Ve alkışı hak ediyor!
Cumhuriyet son yıllarda zatürreyi antibiyotik icat edildikten sonra kocakarı ilaçlarıyla iyileştirmeye çalışan bir hasta gibiydi.
Bu Tuncay’ı yakından tanırım ve severim. Bana can dostum Turan Yavuz’un yadigarıdır. Sanırım 1997’de, Kanal 6 batarken telefon edip Haber Koordinatörü olduğum Kanal D’ye göndermiş, bu çocukta iş var demişti.
Nitekim Tuncay kısa zamanda kendisini kanıtlamış, soruşturmacı habercilik alanına damgasını vurmuş, kitaplar yayınlamıştı. 2010’lu yılların başında beni Artı1 ve Sokak Tv serüvenlerine sürükleyen de odur. İkisinde de zevkle ve şevkle çalıştım, ama sonunda battık, aylık ve tazminatlar olarak çok paralar kaybettim.
Ödemeyen patronlarına değil ama, bizimle birlikte batan müdürümüz Tuncay’a helal olsun!
CUMHURİYET İÇİN UMUT
Tuncay’ın çok zor durumda olan, tirajı, kurumsal abonelikler dahil 20 bin dolaylarında dolaşan Cumhuriyet’i kurtaran adam olmasını çok isterim. Tuncay’ı sevdiğim için isterim, bir; iki kez çalıştığım Cumhuriyet gazetesini önemsediğim için isterim, iki. Bunun Cumhuriyet’in kırgınlıklarla örselenmiş yönetim yapısı içinde ne kadar zor olduğunu biliyorum.

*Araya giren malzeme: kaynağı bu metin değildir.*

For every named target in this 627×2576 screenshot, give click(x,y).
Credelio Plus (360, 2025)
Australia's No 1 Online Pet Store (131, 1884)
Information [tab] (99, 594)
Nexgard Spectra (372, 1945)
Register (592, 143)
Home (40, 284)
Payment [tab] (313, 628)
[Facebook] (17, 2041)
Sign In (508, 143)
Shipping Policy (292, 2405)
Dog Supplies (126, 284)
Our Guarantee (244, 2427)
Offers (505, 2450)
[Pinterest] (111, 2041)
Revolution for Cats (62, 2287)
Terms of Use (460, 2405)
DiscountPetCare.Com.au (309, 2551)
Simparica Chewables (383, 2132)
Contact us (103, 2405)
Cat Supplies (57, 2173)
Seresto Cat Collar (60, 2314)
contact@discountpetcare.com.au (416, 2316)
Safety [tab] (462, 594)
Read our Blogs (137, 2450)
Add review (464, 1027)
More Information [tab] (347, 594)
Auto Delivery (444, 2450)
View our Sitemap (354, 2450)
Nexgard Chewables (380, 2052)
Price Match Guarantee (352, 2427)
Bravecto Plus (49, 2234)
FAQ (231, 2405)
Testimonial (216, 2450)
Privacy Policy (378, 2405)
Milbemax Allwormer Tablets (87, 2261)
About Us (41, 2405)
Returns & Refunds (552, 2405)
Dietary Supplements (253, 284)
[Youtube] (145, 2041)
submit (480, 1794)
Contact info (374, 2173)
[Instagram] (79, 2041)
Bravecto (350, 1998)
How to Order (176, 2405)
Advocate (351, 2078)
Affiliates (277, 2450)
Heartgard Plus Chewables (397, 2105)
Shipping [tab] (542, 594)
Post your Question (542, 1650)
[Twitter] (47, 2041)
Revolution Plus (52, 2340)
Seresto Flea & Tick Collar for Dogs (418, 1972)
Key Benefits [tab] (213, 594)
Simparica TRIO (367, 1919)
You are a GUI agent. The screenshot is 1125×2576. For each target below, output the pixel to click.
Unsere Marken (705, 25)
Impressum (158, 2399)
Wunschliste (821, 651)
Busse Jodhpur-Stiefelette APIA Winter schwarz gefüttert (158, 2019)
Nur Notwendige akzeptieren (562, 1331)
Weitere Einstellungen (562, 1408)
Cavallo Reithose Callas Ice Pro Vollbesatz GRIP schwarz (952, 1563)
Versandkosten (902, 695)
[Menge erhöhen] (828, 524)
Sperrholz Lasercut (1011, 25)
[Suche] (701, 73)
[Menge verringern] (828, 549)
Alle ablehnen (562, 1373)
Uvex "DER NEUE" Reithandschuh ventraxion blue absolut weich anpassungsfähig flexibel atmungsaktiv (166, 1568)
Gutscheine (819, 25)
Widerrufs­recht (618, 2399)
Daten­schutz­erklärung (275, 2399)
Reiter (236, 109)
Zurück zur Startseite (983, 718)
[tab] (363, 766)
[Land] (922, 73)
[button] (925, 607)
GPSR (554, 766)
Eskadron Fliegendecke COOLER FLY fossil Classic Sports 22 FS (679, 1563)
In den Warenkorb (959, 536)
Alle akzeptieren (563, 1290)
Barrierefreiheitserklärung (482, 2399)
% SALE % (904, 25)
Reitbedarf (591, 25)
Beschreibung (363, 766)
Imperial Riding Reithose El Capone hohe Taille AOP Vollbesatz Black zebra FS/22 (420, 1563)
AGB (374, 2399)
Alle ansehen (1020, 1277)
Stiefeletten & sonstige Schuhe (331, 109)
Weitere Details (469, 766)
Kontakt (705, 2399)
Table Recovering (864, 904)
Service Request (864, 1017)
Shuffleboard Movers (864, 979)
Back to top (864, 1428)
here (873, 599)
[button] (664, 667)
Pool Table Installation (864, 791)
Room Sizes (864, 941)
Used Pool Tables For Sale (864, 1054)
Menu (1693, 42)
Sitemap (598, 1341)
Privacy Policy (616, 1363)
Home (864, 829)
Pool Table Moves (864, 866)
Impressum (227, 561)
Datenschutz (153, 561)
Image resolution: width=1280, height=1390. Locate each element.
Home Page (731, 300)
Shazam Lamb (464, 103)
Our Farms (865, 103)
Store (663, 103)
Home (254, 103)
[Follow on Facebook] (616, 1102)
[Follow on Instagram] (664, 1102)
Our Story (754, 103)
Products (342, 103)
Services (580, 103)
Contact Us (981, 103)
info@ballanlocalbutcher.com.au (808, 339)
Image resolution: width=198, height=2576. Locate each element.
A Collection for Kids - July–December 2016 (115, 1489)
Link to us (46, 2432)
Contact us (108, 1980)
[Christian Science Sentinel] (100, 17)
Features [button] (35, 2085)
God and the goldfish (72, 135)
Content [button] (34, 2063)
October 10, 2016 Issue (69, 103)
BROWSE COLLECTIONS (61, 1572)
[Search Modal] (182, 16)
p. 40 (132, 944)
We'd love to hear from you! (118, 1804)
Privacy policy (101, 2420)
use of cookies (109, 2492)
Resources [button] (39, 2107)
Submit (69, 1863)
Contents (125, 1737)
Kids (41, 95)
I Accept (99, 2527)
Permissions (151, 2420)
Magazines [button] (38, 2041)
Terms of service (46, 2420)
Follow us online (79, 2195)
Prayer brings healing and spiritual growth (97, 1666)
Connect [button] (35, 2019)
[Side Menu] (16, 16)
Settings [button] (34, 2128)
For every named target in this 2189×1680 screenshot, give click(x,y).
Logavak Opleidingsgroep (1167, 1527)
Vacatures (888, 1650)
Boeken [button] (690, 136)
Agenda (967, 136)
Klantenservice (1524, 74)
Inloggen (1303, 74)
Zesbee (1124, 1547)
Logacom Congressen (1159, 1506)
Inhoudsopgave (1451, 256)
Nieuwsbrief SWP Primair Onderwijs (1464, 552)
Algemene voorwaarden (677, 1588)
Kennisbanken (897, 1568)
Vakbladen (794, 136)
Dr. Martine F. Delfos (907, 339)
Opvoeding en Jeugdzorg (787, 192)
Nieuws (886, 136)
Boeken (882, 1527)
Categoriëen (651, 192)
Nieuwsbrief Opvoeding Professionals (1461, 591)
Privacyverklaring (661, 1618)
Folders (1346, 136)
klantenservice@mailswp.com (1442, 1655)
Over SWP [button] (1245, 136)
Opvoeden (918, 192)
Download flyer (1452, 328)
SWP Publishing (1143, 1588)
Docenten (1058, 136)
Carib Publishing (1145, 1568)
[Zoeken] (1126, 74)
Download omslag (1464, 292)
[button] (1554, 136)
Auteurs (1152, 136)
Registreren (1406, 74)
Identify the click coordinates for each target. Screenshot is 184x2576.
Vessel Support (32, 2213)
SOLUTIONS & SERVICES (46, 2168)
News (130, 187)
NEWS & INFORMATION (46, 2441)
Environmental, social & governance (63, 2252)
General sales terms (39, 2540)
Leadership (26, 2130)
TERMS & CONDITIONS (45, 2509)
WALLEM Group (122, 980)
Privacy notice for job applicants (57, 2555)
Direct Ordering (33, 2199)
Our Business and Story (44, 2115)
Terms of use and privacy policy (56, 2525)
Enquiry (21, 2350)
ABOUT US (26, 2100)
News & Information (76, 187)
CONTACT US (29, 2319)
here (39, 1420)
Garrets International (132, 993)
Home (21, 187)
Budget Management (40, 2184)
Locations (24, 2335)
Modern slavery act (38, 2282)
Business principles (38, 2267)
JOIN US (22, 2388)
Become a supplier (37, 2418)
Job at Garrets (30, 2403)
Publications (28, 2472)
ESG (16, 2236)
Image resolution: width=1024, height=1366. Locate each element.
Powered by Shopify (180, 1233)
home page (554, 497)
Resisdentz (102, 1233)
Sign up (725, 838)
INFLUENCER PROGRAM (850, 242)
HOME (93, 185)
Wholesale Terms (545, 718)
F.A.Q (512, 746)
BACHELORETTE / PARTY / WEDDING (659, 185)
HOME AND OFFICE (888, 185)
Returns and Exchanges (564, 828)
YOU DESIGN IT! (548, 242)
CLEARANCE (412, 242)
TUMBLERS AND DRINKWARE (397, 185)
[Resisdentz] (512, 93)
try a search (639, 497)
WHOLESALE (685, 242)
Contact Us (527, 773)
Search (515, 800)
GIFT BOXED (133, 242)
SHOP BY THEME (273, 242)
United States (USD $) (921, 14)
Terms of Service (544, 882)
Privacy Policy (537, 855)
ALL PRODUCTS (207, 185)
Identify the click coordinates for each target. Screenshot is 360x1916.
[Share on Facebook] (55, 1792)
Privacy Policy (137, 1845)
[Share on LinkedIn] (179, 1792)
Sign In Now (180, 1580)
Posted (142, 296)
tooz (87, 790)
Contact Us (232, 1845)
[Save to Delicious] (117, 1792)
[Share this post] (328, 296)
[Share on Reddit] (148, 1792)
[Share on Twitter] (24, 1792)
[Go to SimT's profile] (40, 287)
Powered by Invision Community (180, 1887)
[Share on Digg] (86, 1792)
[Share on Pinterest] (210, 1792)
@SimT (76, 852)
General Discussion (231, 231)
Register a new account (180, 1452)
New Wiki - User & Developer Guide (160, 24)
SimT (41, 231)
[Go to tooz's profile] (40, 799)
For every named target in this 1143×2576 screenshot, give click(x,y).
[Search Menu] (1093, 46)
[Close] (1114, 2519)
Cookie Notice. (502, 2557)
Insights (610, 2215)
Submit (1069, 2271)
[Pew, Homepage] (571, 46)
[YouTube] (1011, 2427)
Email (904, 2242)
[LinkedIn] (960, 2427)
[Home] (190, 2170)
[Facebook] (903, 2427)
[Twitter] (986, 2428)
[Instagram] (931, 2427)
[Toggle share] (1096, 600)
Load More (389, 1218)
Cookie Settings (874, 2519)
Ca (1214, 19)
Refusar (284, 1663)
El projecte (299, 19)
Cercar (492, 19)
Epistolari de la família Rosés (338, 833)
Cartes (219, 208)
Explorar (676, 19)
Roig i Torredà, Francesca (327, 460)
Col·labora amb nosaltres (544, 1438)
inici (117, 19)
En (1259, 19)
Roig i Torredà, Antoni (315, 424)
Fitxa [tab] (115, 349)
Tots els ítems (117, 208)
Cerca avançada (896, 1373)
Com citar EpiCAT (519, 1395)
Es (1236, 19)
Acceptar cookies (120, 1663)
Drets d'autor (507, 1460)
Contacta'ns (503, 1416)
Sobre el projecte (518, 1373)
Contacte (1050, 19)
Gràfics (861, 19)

Ama şu yazdıkları umut veriyor. Teşhis doğru, tedavi nasıl gider bilemem…
Dijitale rağmen gazete çıkartmak mazide kalmıştır. Nokta! Dijital ile birlikte gazete çıkartmak mümkündür, başarılı örnekleri vardır. Dijitale öncelik vererek, gazete çıkartmak ise günün gereğidir. Kağıt- mürekkep gazete günde bir kez çıksa ve okuyucuya ertesi gün ulaşsa da, gazetecilik gün boyu devam eder. Bir haber fabrikası gibi çalışan gazete 24 saat dijital yollardan okura haber sunar. İsteyen ve gittikçe azalan eski tür gazete okurlarına da bir hatıra gazetesi çıkartır.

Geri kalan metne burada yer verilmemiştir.